◆ **What is being asked**
Below are some entries. Repeat exactly the lines from the one with "The image size is (1368, 834)." through the one with "Task: Click the 2021 year label on axis", and only those.
[Records shown]
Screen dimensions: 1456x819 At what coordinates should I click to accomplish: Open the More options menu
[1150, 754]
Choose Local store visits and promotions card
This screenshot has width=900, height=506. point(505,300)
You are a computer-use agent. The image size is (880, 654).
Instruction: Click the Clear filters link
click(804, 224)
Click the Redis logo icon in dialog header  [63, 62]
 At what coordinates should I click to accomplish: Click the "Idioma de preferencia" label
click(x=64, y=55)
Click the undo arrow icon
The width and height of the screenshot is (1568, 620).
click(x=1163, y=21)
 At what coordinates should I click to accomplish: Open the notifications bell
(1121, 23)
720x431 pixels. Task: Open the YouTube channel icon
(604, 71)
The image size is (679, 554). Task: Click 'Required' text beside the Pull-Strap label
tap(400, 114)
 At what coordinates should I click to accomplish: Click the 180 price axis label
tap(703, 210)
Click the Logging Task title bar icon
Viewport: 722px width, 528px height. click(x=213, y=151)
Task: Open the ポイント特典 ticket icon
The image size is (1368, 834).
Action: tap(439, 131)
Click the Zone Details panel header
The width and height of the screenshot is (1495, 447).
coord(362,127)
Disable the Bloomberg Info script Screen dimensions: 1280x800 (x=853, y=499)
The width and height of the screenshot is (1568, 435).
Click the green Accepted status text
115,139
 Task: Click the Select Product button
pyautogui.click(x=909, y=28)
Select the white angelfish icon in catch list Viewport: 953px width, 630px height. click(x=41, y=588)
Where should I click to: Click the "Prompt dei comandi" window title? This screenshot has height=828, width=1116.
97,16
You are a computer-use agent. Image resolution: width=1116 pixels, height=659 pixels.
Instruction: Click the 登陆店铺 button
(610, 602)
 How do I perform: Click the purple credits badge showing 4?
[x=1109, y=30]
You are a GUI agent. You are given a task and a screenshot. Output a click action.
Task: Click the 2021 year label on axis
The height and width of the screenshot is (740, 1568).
[/Records shown]
◆ **Result of this task**
The image size is (1368, 834).
Action: tap(439, 131)
Click the Zone Details panel header
The width and height of the screenshot is (1495, 447).
coord(362,127)
Disable the Bloomberg Info script Screen dimensions: 1280x800 (x=853, y=499)
The width and height of the screenshot is (1568, 435).
Click the green Accepted status text
115,139
 Task: Click the Select Product button
pyautogui.click(x=909, y=28)
Select the white angelfish icon in catch list Viewport: 953px width, 630px height. click(x=41, y=588)
Where should I click to: Click the "Prompt dei comandi" window title? This screenshot has height=828, width=1116.
97,16
You are a computer-use agent. Image resolution: width=1116 pixels, height=659 pixels.
Instruction: Click the 登陆店铺 button
(610, 602)
 How do I perform: Click the purple credits badge showing 4?
[x=1109, y=30]
You are a GUI agent. You are given a task and a screenshot. Output a click action.
Task: Click the 2021 year label on axis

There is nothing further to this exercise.